Già che ci sono, ho anche letto che il ministro Santanché vorrebbe che una via di Mliano sia intitolata a Ramelli. Lo so che non mi leggerà mai, ma segnalo ai miei ventun lettori che Milano ha i giardini Sergio Ramelli, che è più che i giardini Fausto e Iaio (che a quanto pare non hanno una denominazione ufficiale ma solo una targa commemorativa, come si vede anche dalla foto qui sotto: il giardino è “dedicato”, non “denominato”).

targa sul giardino

Ah: buon primo maggio!

BOLD! Declinazioni tipografiche Campari (mostra)

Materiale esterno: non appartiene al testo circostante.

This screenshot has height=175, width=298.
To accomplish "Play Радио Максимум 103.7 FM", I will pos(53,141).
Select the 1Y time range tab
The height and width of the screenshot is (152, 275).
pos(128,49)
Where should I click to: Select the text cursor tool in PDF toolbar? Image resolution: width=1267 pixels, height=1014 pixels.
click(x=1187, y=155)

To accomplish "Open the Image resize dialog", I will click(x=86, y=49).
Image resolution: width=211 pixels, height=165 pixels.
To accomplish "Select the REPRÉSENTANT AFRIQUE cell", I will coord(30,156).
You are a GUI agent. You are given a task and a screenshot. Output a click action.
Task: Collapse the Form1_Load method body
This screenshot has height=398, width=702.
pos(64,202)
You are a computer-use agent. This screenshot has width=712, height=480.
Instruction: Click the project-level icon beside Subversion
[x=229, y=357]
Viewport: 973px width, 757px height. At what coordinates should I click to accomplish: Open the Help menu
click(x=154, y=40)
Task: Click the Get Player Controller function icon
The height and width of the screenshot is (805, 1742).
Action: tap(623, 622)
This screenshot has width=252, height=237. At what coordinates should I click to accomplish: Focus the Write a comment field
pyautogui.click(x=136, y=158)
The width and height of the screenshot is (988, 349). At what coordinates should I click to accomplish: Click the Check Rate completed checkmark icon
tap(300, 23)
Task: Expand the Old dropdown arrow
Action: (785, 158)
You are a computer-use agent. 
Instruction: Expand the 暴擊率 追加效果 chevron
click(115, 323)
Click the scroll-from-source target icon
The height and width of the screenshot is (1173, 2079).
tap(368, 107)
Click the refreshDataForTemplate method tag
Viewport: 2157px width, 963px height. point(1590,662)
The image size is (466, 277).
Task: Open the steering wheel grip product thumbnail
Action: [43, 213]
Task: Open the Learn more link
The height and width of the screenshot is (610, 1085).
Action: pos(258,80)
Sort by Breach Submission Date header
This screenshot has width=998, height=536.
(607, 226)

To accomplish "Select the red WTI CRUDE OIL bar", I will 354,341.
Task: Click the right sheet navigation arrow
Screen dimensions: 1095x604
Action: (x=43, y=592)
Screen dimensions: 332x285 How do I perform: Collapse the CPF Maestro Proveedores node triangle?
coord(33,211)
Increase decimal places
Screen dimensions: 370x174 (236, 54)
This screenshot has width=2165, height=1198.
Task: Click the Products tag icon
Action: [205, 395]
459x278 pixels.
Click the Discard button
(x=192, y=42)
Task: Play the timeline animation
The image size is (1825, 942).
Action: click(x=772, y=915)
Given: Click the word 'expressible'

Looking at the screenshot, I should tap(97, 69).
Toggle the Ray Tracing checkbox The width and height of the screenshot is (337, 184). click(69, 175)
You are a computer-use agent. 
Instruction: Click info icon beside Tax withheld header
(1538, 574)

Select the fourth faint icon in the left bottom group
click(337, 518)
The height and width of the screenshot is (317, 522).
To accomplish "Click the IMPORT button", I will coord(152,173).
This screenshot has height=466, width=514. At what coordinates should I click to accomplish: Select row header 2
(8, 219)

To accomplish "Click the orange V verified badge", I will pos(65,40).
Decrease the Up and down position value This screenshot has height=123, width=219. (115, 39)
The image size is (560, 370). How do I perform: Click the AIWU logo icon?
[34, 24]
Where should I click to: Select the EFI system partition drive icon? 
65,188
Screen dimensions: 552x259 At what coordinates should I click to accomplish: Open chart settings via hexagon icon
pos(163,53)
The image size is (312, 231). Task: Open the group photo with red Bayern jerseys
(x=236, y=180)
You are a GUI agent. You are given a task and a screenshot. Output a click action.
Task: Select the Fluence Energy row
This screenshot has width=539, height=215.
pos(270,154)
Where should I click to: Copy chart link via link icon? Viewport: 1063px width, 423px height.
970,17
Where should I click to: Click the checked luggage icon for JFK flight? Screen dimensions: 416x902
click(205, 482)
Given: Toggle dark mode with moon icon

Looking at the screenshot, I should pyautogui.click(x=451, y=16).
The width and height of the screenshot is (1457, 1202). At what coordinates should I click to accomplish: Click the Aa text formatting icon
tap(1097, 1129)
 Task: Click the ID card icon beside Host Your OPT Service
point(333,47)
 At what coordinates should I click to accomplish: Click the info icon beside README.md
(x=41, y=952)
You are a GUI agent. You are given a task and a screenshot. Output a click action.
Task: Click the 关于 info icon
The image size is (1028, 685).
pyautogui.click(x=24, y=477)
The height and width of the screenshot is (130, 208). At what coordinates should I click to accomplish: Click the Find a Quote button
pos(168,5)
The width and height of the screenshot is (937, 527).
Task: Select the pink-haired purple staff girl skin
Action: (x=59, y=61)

un manifesto Campari Ieri sono andato con Anna a vedere la mostra nei locali della Galleria Campari a Sesto San Giovanni. Come sempre almeno a Milano uno si chiede se 12 euro siano un prezzo equo (e non vi dico i prezzi del merchandising…): però la mostra è davvero interessante. Già l’architettura della Galleria Campari merita, ma il materiale è davvero interessante, anche perché oltre alla mostra in questione si può vedere anche tutta la parte relativa alla pubblicità del marchio Campari nel tempo. Davide Campari, il figlio del fondatore Gaspare e colui che ha portato il marchio alla notorietà internazionale, aveva evidentemente capito che la pubblicità era necessaria per raggiungere nuovi mercati ma serviva anche trovare qualcosa di diverso: si avvalse pertanto di grandi artisti, soprattutto nel periodo futurista: Depero è sicuramente quello più presente, e si deve a lui l’ideazione della bottiglietta del Camparisoda, con la forma a tronco di cono che ricordava un calice rovesciato e inizialmente non aveva nemmeno il nome indicato – iconicità allo stato puro. Sempre in quel periodo veniva fatto un po’ di tutto, compresi alcuni volumi di racconti, illustrati anche da Sergio Tofano. Ma anche dopo la seconda guerra mondiale Campari ha continuato queste collaborazioni: il manifesto di Munari in occasione dell’apertura della metropolitana di Milano, formato solo dalla parola Campari in tante font diverse – da qui il titolo della mostra – ne è un esempio, così come i poster coloratissimi di Ugo Nespolo. Il manifesto qui a fianco mostra uno dei tanti esempi tipografici: la figura è infatti formata solo da parole.

Chi non è milanese può avere qualche informazione in più (ma non le immagini…) qua.